P2T2: a Physically-primed deep-neural-network approach for robust $T_{2}$ distribution estimation from quantitative $T_{2}$-weighted MRI

Abstract: Estimating $T_2$ relaxation time distributions from multi-echo $T_2$-weighted MRI ($T_2W$) data can provide valuable biomarkers for assessing inflammation, demyelination, edema, and cartilage composition in various pathologies, including neurodegenerative disorders, osteoarthritis, and tumors.

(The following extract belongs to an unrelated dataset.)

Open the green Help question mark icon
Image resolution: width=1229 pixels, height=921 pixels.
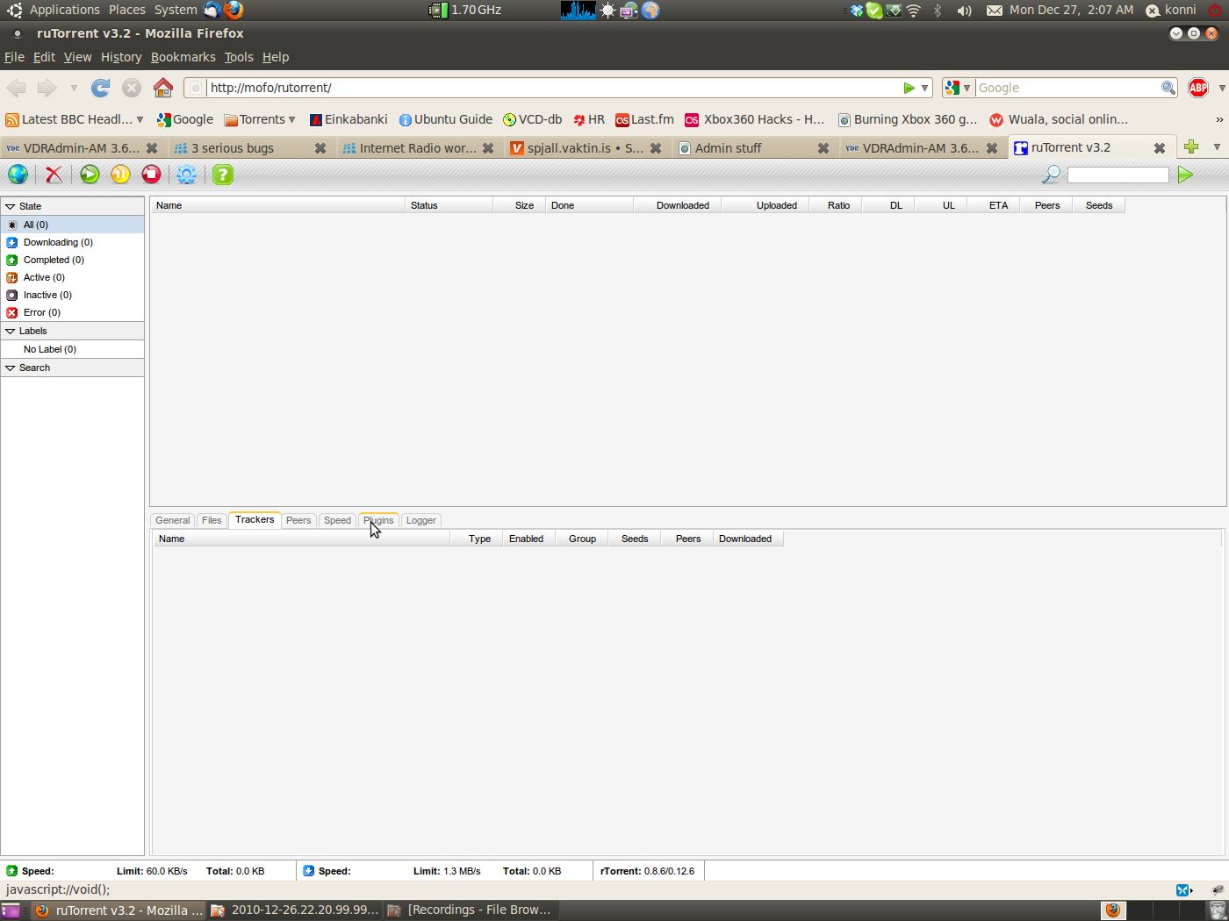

Deep neural network (DNN) based methods have been proposed to address the complex inverse problem of estimating $T_2$ distributions from MRI data, but they are not yet robust enough for clinical data with low Signal-to-Noise ratio (SNR) and are highly sensitive to distribution shifts such as variations in echo-times (TE) used during acquisition. Consequently, their application is hindered in clinical practice and large-scale multi-institutional trials with heterogeneous acquisition protocols. We propose a physically-primed DNN approach, called $P_2T_2$, that incorporates the signal decay forward model in addition to the MRI signal into the DNN architecture to improve the accuracy and robustness of $T_2$ distribution estimation. We evaluated our $P_2T_2$ model in comparison to both DNN-based methods and classical methods for $T_2$ distribution estimation using 1D and 2D numerical simulations along with clinical data. Our model improved the baseline model's accuracy for low SNR levels ($SNR<80$) which are common in the clinical setting. Further, our model achieved a $\sim$35\% improvement in robustness against distribution shifts in the acquisition process compared to previously proposed DNN models. Finally, Our $P_2T_2$ model produces the most detailed Myelin-Water fraction maps compared to baseline approaches when applied to real human MRI data. Our $P_2T_2$ model offers a reliable and precise means of estimating $T_2$ distributions from MRI data and shows promise for use in large-scale multi-institutional trials with heterogeneous acquisition protocols.